DIRECTION
Lay out the data as a JSON list of strings, one string per line, taking everything from the line containing "The width and height of the screenshot is (376, 501)." down to the line containing "will click(1008, 246).", with both of those lines included and any blank lines left out.

+++ RECORD EXCERPTS +++

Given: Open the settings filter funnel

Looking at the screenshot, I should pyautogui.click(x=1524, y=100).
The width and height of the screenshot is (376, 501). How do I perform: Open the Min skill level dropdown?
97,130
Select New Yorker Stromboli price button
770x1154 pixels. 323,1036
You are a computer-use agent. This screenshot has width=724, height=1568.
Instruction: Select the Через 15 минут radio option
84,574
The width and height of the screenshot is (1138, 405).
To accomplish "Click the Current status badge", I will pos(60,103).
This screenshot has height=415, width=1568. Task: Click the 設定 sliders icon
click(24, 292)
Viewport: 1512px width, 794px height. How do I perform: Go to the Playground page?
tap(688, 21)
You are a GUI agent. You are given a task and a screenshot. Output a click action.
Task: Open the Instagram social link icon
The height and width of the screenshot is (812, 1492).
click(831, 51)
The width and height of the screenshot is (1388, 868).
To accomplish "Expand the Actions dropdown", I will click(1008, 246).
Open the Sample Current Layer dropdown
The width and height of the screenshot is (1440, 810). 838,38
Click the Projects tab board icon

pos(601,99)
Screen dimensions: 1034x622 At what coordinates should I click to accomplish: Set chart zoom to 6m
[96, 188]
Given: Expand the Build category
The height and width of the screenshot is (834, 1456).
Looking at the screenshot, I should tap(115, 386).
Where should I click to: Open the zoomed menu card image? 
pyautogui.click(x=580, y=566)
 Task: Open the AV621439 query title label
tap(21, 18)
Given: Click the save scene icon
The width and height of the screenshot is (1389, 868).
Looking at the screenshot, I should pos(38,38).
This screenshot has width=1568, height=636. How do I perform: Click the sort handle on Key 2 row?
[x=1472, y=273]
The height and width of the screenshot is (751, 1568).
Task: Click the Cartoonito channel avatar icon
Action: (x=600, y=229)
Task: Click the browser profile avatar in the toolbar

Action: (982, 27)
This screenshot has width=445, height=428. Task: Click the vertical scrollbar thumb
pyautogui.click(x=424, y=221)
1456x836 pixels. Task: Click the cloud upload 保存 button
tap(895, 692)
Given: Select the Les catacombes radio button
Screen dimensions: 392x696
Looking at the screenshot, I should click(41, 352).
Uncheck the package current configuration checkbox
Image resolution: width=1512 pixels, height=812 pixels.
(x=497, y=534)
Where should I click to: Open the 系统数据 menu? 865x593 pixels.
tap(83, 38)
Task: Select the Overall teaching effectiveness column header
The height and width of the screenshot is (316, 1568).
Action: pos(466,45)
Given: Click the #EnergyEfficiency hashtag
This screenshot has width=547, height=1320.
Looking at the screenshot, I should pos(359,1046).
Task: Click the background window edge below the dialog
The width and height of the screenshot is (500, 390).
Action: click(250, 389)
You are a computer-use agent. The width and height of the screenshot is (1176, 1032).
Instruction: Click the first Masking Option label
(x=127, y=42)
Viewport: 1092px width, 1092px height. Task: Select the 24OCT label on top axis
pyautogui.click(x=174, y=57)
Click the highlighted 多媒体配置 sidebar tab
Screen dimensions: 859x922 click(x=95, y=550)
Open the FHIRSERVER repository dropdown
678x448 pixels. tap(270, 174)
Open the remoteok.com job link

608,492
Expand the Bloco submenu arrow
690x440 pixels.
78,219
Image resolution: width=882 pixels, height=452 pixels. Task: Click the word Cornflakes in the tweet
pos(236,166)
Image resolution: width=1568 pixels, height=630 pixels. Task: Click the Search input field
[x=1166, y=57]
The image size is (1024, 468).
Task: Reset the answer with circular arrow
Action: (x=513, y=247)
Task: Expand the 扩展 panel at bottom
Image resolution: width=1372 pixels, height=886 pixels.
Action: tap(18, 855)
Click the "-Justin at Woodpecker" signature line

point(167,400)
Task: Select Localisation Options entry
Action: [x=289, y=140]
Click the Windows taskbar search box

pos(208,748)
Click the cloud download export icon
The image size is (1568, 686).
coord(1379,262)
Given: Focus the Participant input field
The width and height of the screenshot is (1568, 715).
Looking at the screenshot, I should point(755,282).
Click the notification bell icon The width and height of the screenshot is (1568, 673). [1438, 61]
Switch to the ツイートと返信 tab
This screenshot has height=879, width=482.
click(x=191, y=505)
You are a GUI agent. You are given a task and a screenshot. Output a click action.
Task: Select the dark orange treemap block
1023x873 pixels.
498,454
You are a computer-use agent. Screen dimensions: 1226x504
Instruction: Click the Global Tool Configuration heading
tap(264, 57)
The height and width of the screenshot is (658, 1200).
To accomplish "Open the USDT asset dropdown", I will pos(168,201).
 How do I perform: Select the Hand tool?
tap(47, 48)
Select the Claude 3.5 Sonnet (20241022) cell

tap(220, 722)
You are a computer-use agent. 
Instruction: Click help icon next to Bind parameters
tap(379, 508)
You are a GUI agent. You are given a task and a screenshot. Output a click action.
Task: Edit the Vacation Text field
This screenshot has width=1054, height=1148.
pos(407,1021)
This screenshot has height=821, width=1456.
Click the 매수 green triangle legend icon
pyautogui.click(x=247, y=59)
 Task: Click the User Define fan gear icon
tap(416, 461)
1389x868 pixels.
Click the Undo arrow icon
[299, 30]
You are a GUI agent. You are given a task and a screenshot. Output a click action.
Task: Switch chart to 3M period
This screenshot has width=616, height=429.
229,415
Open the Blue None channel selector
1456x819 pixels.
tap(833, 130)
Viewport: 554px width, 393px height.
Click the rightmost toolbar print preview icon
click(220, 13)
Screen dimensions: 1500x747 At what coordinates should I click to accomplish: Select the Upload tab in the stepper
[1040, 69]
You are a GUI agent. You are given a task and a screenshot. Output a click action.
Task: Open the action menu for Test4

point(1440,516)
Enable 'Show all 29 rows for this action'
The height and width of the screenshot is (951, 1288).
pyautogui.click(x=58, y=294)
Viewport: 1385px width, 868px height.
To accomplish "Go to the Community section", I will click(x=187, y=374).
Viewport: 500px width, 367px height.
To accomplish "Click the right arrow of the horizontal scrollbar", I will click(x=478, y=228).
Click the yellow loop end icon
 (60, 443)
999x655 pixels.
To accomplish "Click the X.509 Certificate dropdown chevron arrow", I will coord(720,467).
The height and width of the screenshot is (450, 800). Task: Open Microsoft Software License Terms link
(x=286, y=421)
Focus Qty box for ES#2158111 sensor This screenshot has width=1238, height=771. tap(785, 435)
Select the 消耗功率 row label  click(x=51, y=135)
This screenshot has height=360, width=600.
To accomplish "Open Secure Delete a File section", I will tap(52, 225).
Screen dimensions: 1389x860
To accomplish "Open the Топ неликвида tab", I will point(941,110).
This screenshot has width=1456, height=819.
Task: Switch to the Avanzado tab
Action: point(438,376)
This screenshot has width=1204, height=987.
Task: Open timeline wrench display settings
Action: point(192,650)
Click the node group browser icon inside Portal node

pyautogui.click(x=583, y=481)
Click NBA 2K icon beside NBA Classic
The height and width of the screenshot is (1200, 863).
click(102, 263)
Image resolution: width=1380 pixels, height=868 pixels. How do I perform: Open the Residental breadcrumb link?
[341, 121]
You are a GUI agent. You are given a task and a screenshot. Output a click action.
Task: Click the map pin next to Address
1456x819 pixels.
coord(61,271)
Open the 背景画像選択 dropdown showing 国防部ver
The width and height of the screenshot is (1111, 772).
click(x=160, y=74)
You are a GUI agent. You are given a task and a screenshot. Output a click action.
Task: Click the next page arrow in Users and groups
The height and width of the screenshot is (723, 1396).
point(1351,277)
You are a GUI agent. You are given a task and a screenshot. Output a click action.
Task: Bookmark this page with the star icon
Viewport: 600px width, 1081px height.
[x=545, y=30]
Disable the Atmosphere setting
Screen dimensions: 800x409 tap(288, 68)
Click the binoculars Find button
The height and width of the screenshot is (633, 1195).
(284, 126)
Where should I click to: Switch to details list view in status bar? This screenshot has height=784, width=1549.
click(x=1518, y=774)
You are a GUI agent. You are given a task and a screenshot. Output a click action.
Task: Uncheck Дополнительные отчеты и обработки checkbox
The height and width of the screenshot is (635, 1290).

+++

CORRECT ANSWER
[
  "The width and height of the screenshot is (376, 501). How do I perform: Open the Min skill level dropdown?",
  "97,130",
  "Select New Yorker Stromboli price button",
  "770x1154 pixels. 323,1036",
  "You are a computer-use agent. This screenshot has width=724, height=1568.",
  "Instruction: Select the Через 15 минут radio option",
  "84,574",
  "The width and height of the screenshot is (1138, 405).",
  "To accomplish \"Click the Current status badge\", I will pos(60,103).",
  "This screenshot has height=415, width=1568. Task: Click the 設定 sliders icon",
  "click(24, 292)",
  "Viewport: 1512px width, 794px height. How do I perform: Go to the Playground page?",
  "tap(688, 21)",
  "You are a GUI agent. You are given a task and a screenshot. Output a click action.",
  "Task: Open the Instagram social link icon",
  "The height and width of the screenshot is (812, 1492).",
  "click(831, 51)",
  "The width and height of the screenshot is (1388, 868).",
  "To accomplish \"Expand the Actions dropdown\", I will click(1008, 246)."
]